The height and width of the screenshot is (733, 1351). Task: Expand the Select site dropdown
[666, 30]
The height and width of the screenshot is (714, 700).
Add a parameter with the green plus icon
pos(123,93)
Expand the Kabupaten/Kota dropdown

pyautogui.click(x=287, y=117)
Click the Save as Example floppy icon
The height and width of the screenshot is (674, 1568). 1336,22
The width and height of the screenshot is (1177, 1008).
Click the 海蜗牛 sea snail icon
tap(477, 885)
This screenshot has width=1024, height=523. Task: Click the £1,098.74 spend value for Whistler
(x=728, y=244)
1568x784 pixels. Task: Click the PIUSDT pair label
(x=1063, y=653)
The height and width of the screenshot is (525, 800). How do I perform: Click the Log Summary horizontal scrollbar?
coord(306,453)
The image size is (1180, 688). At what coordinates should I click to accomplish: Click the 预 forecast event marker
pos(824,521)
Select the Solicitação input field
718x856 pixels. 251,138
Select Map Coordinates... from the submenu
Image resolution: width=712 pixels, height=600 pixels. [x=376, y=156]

________

What is needed is an exact copy of all the entries.

**Reply to the task**
The height and width of the screenshot is (733, 1351). Task: Expand the Select site dropdown
[666, 30]
The height and width of the screenshot is (714, 700).
Add a parameter with the green plus icon
pos(123,93)
Expand the Kabupaten/Kota dropdown

pyautogui.click(x=287, y=117)
Click the Save as Example floppy icon
The height and width of the screenshot is (674, 1568). 1336,22
The width and height of the screenshot is (1177, 1008).
Click the 海蜗牛 sea snail icon
tap(477, 885)
This screenshot has width=1024, height=523. Task: Click the £1,098.74 spend value for Whistler
(x=728, y=244)
1568x784 pixels. Task: Click the PIUSDT pair label
(x=1063, y=653)
The height and width of the screenshot is (525, 800). How do I perform: Click the Log Summary horizontal scrollbar?
coord(306,453)
The image size is (1180, 688). At what coordinates should I click to accomplish: Click the 预 forecast event marker
pos(824,521)
Select the Solicitação input field
718x856 pixels. 251,138
Select Map Coordinates... from the submenu
Image resolution: width=712 pixels, height=600 pixels. [x=376, y=156]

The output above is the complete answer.